Although the inquiry still has plenty of ground to cover, including the parliamentary commission taking an aerial tour of the Juukan Gorge and hearing the in-person testimonies from the PKKP traditional owners, it is evident that current legislation empowers Rio Tinto to abuse, coerce and manipulate traditional owners into an arrangement and not a dignified and equitable agreement.

It is not the first time in 2020 that the AFL’s relationship with Rio Tinto has been placed under intense scrutiny. The company was given the opportunity to ingratiate itself with the Australian public through sponsoring the State of Origin For Bushfire Relief game in February of this year.

It is a satirical headline that you would expect from a parody social media account when you consider the mining and resources industry is responsible for up to 7% of global greenhouse-gas emissions and one of the worst contributors to the climate catastrophe that transformed our continent into a crazed inferno last summer.

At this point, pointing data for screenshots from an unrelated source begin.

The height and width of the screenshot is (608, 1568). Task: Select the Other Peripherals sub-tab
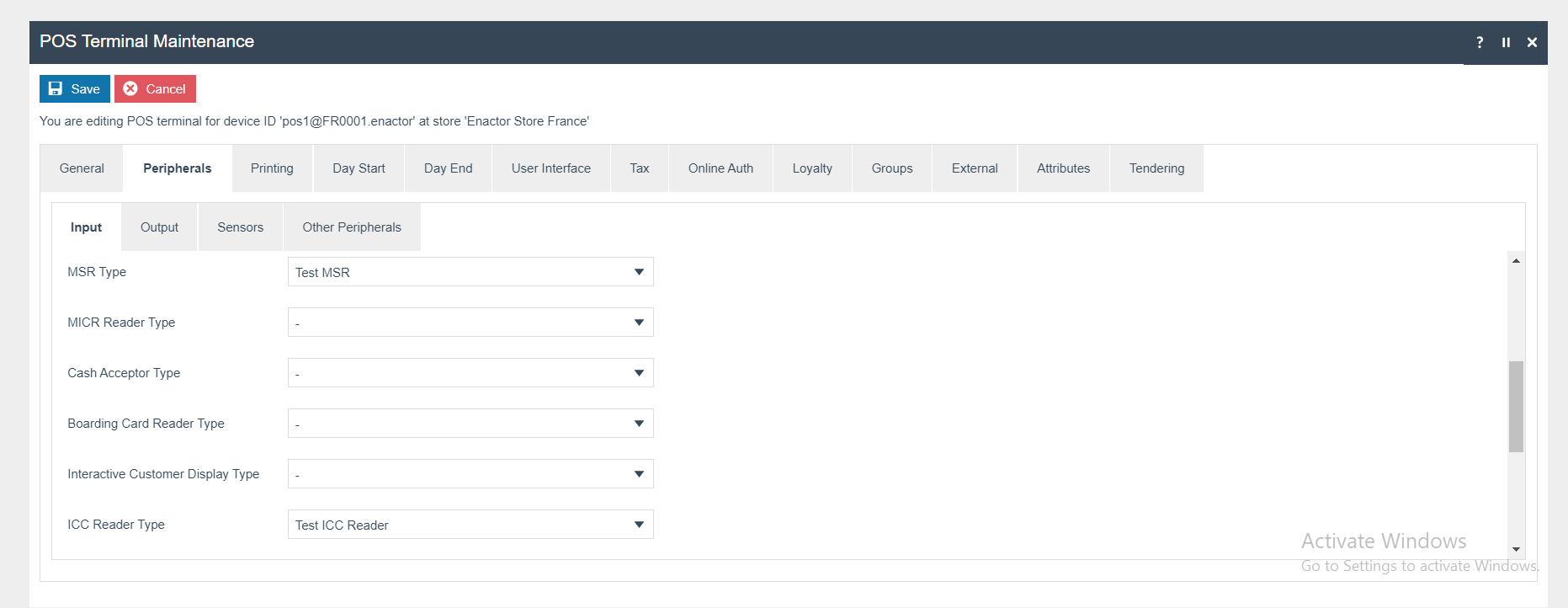pos(352,227)
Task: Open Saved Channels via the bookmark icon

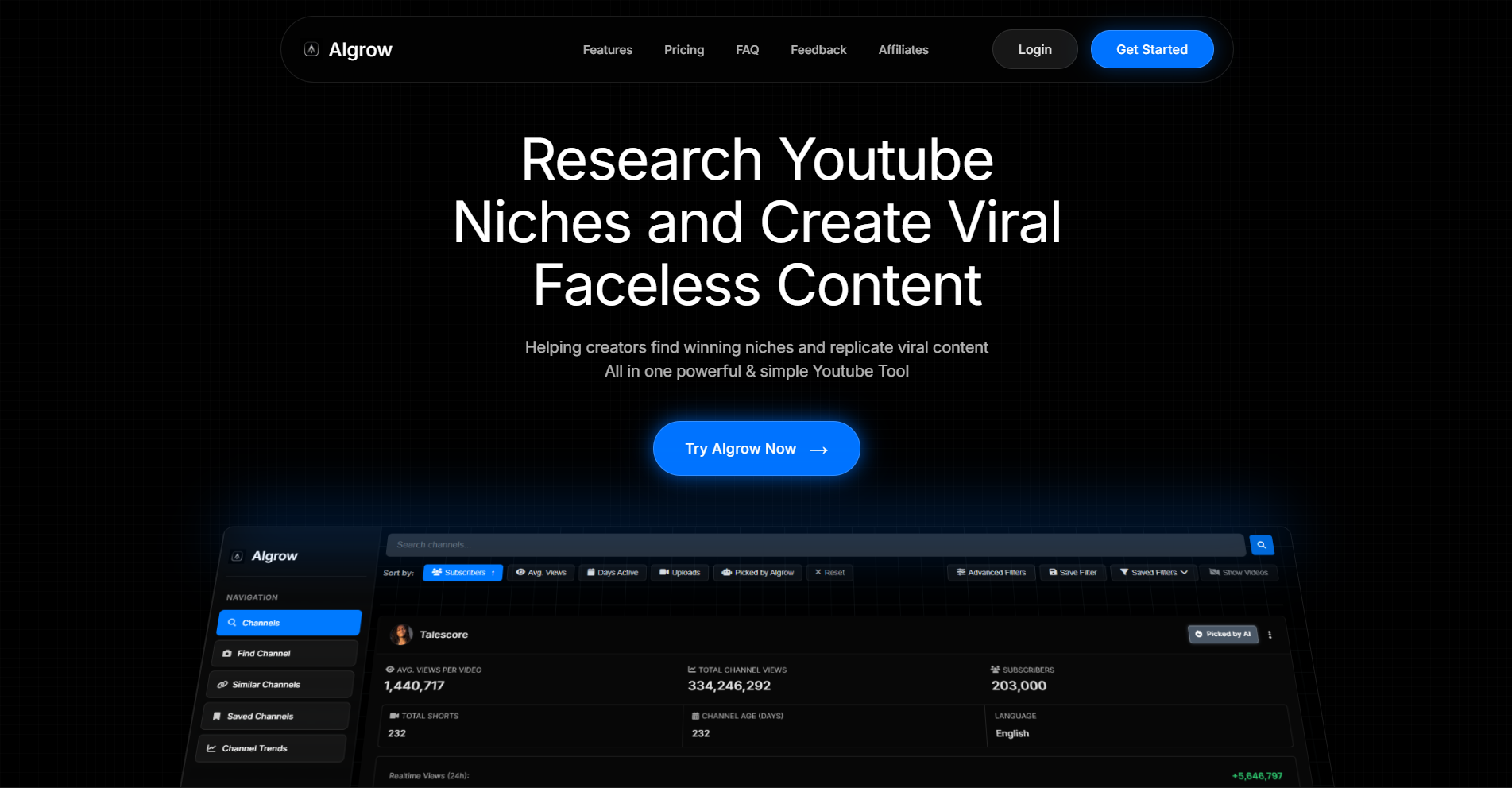Action: (x=218, y=715)
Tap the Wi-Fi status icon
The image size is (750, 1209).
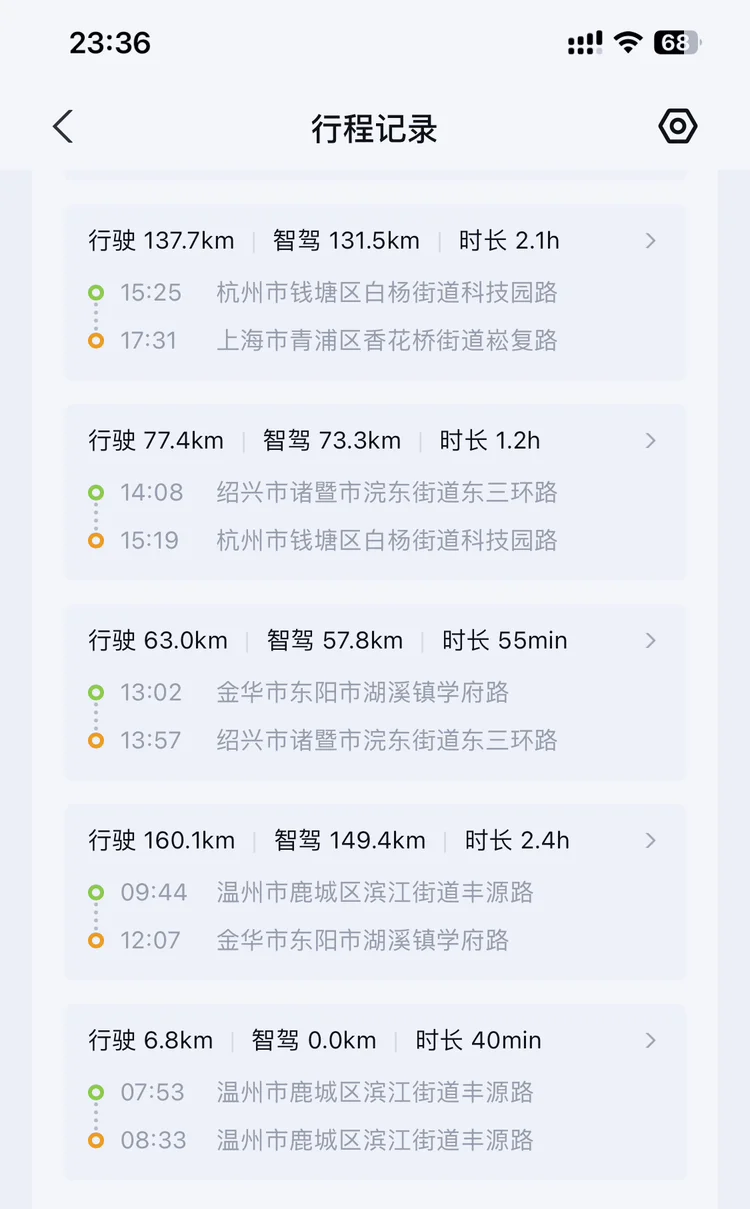[628, 42]
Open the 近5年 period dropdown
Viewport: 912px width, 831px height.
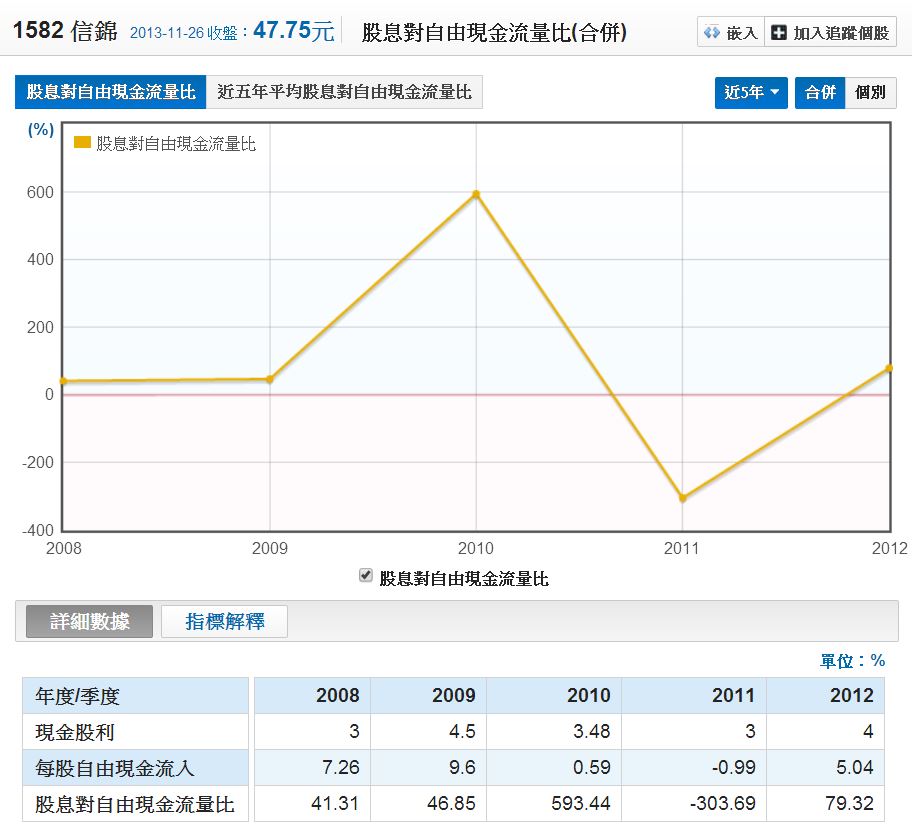pyautogui.click(x=751, y=92)
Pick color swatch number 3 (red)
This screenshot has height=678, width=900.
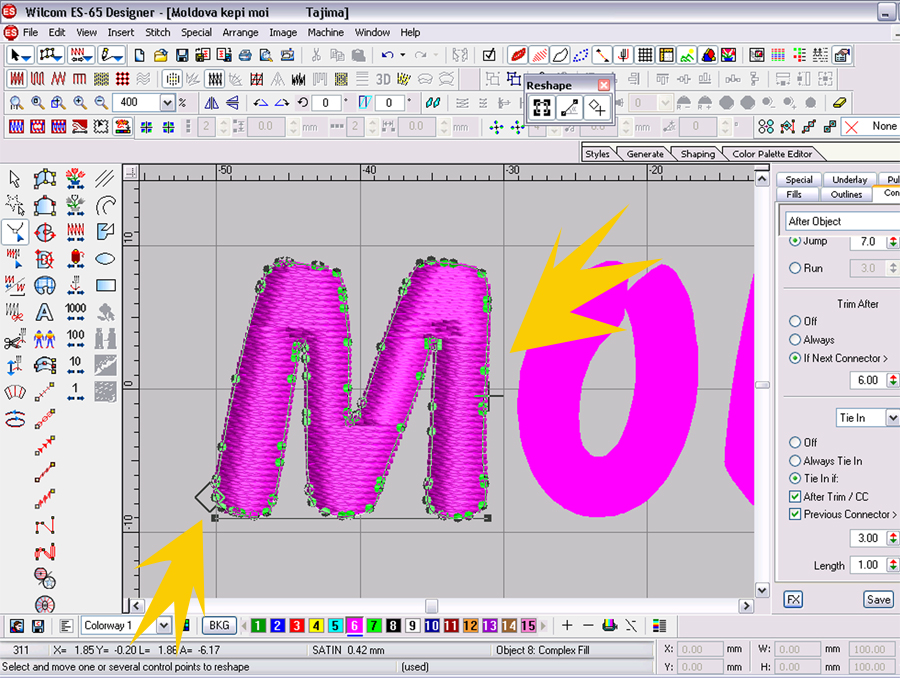[x=296, y=626]
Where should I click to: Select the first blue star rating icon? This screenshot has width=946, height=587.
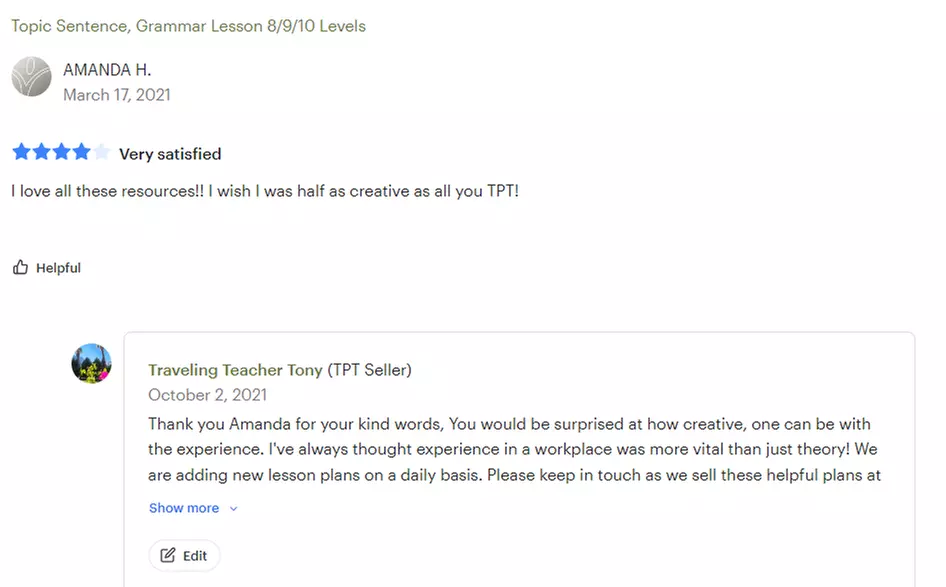[21, 152]
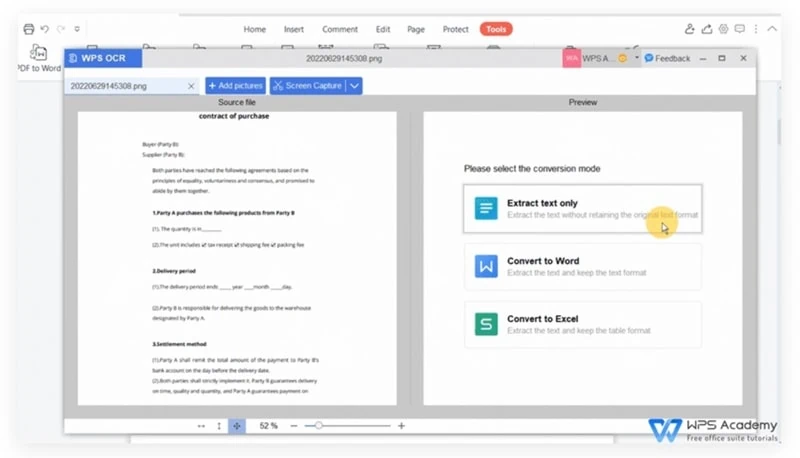Toggle the fit-page icon beside zoom percentage

click(237, 426)
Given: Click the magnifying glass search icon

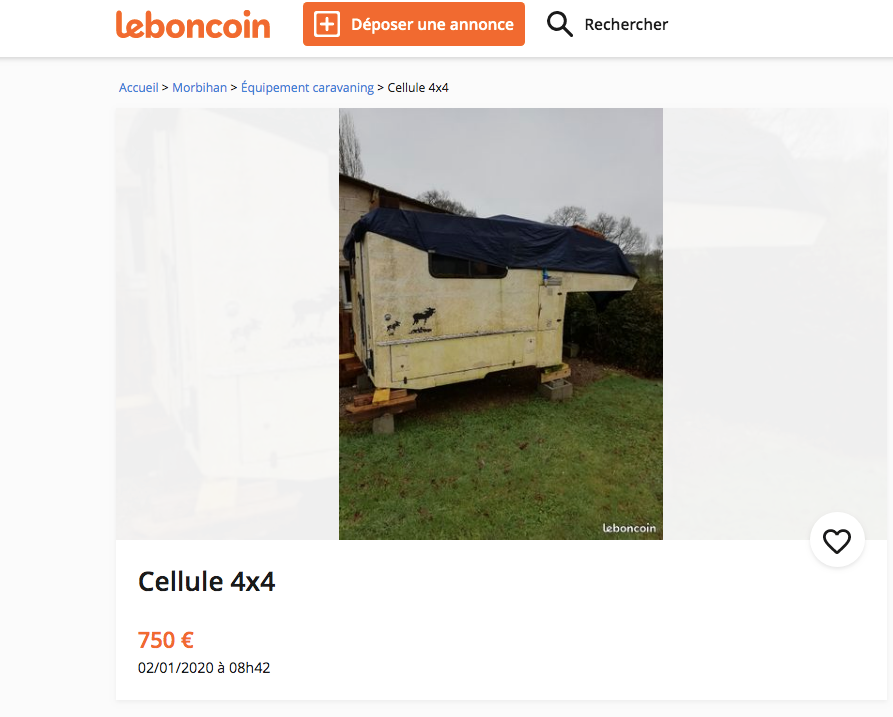Looking at the screenshot, I should click(x=559, y=24).
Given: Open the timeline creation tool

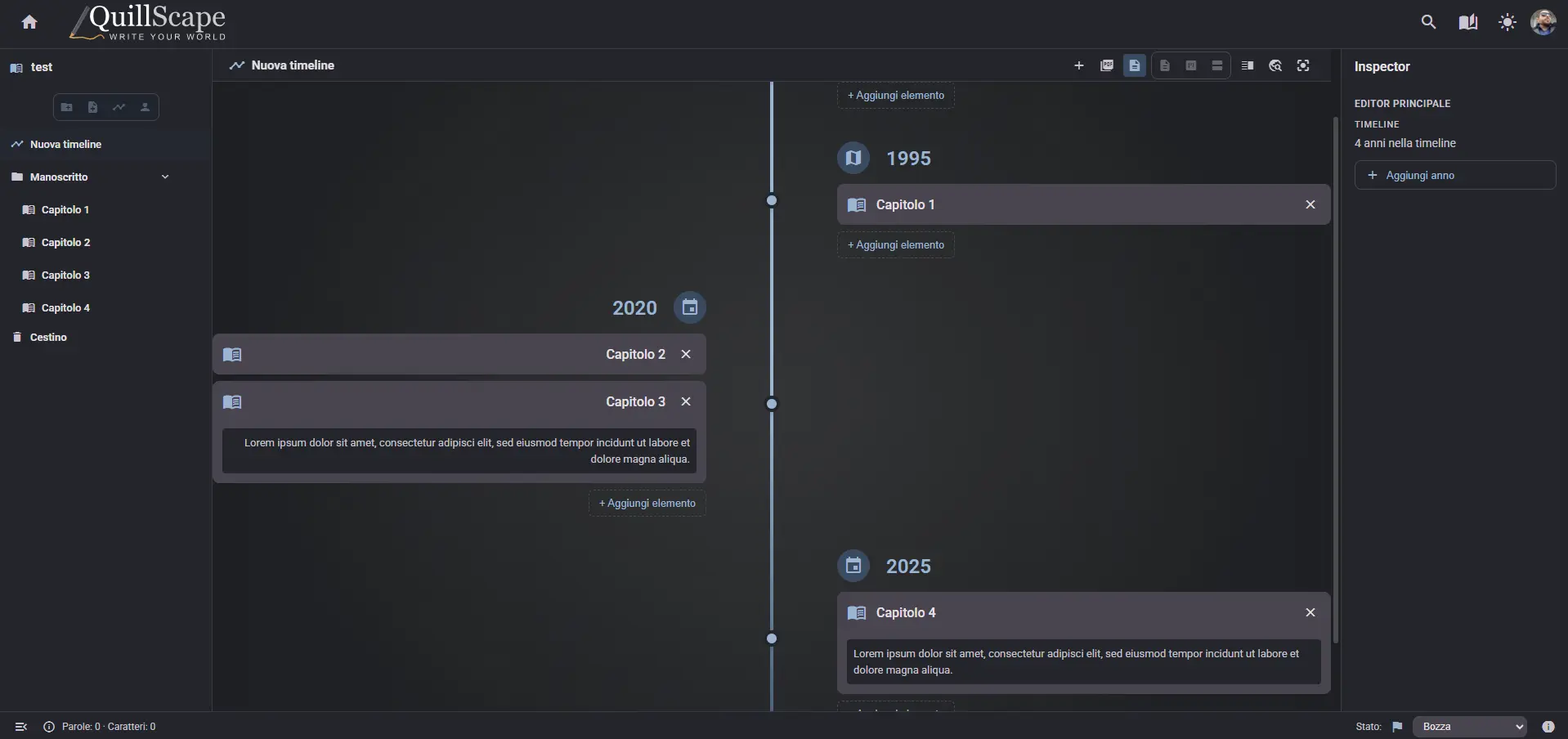Looking at the screenshot, I should [119, 107].
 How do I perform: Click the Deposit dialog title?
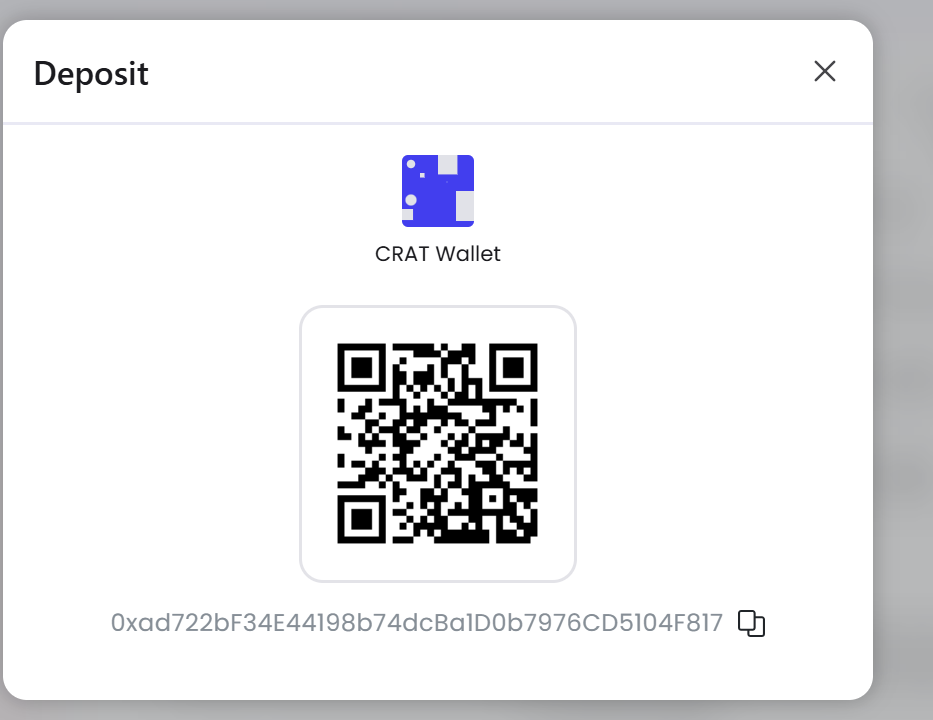tap(91, 74)
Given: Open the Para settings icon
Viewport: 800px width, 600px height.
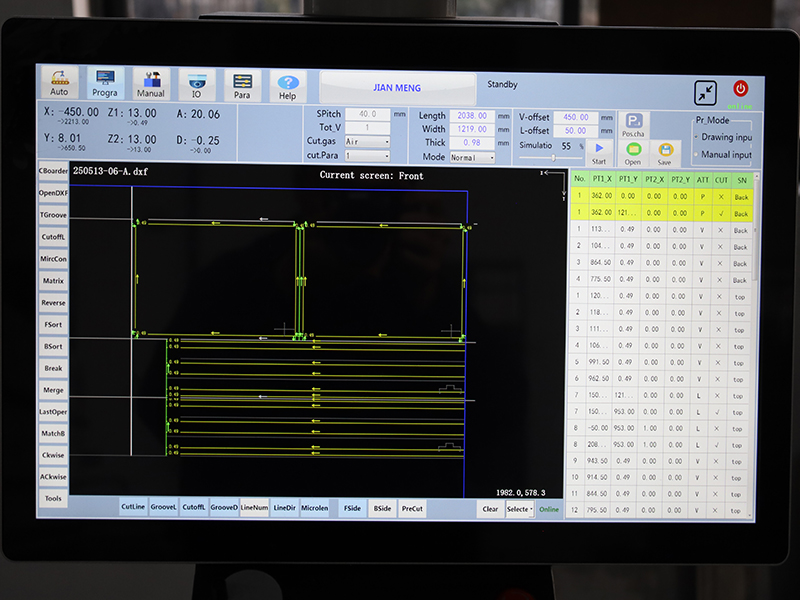Looking at the screenshot, I should [x=242, y=83].
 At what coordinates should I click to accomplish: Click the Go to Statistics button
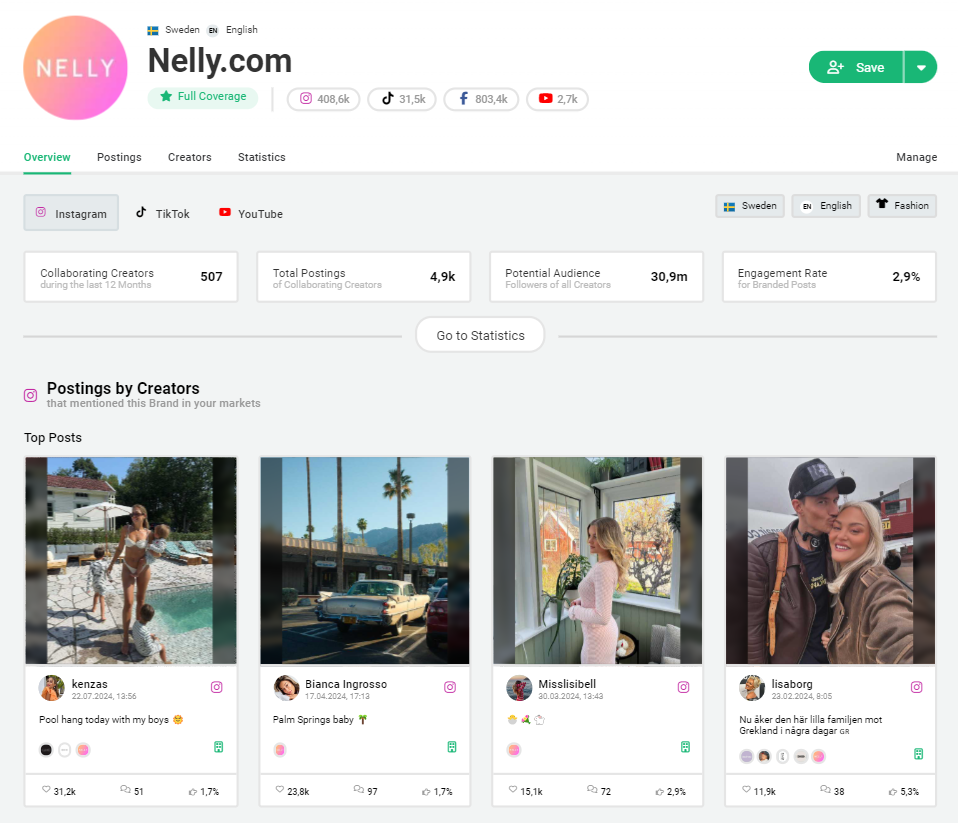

And just recently, McLachlan and the AFL’s clubs stood in solidarity with the Free The Flag campaign throughout the league’s 16th annual Indigenous round. The league was applauded for their stance, and rightly so. However the juxtaposition of their response to Rio Tinto’s environmental terrorism suggests that the administration is happy to pick the low hanging fruit and provide performative actions as long as it does not effect its balance sheets.

Whilst companies, the broader populace and even governments to a degree, draw a line in the sand, the AFL has yet to come out from behind what can only be described as a phantasm veneer.

If McLachlan truly does stand against “fighting all forms of racism and discrimination on and off the field” then corporate partnerships with mining magnates must be revoked and the code’s revenue model adjusted so sustained economic growth can be achieved without plummeting Aboriginal people into further despair.